◆ Work to be completed
Nothing outside the range is to be copied. From the entries below, reproduce exactly the lines starting at the one with "Image resolution: width=542" and ending at the one with "You are a GUI", without pictures.

(Records from a dataset)
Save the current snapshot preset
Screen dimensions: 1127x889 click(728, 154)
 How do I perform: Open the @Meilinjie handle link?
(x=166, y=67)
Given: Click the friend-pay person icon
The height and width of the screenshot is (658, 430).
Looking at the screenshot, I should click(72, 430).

---

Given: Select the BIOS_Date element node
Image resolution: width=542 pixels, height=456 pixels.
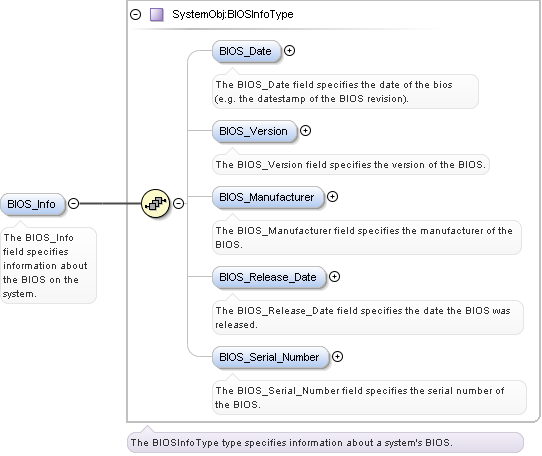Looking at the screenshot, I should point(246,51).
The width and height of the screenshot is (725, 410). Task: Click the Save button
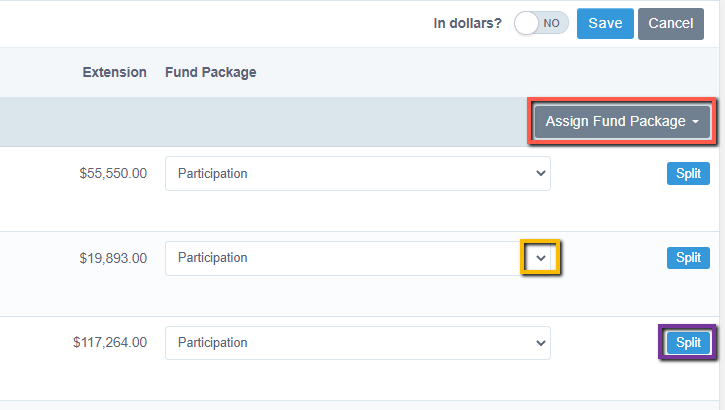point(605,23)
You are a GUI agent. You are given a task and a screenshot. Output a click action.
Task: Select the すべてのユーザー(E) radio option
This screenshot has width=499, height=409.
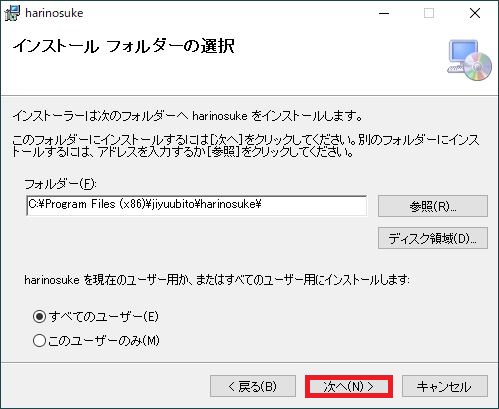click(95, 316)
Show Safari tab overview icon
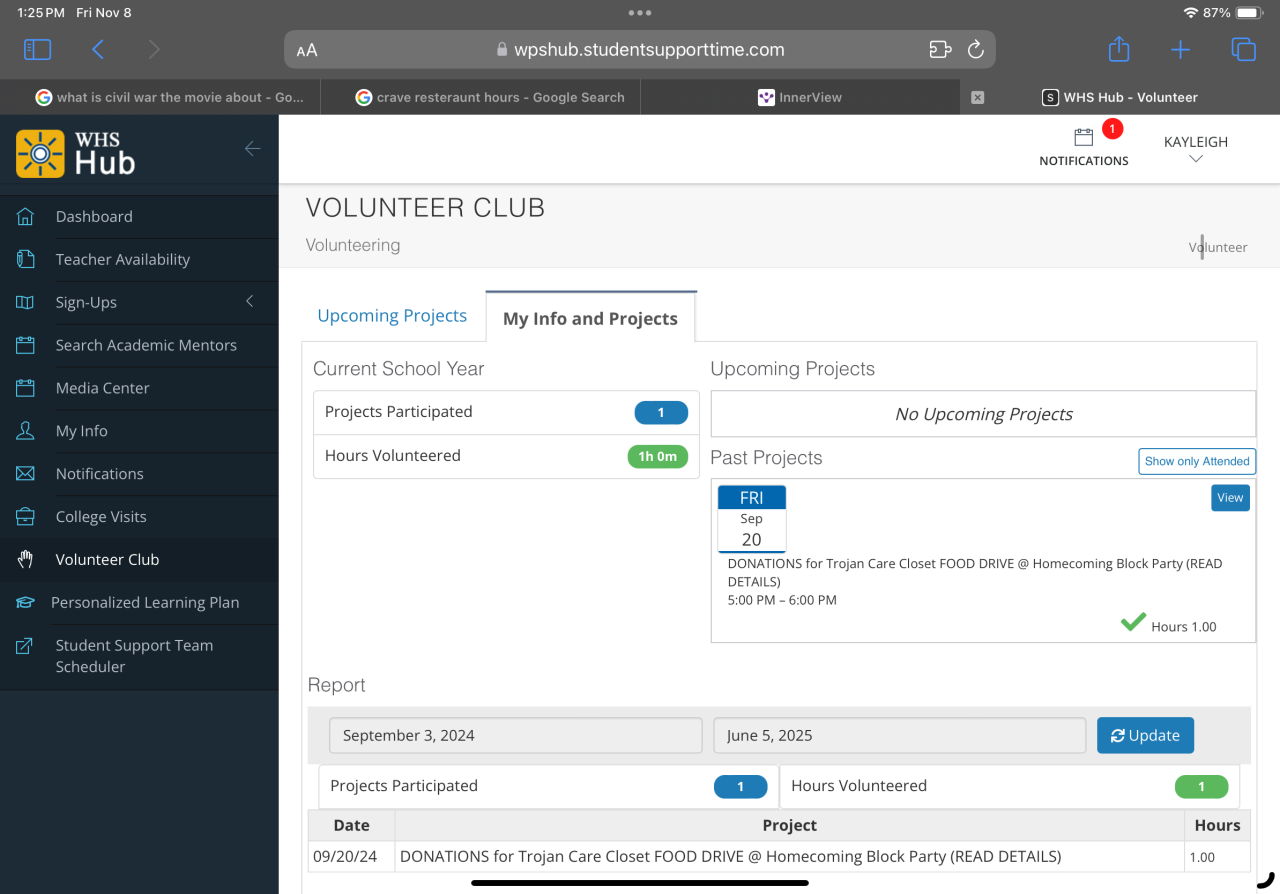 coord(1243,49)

---

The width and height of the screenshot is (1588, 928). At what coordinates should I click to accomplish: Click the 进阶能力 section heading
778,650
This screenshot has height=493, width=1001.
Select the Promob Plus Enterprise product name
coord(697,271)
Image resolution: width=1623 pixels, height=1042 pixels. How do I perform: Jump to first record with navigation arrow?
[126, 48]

◆ Exercise solution
Image resolution: width=542 pixels, height=456 pixels.
Looking at the screenshot, I should point(246,51).
The width and height of the screenshot is (725, 410). Task: Click the Save button
point(605,23)
You are a GUI agent. You are given a task and a screenshot. Output a click action.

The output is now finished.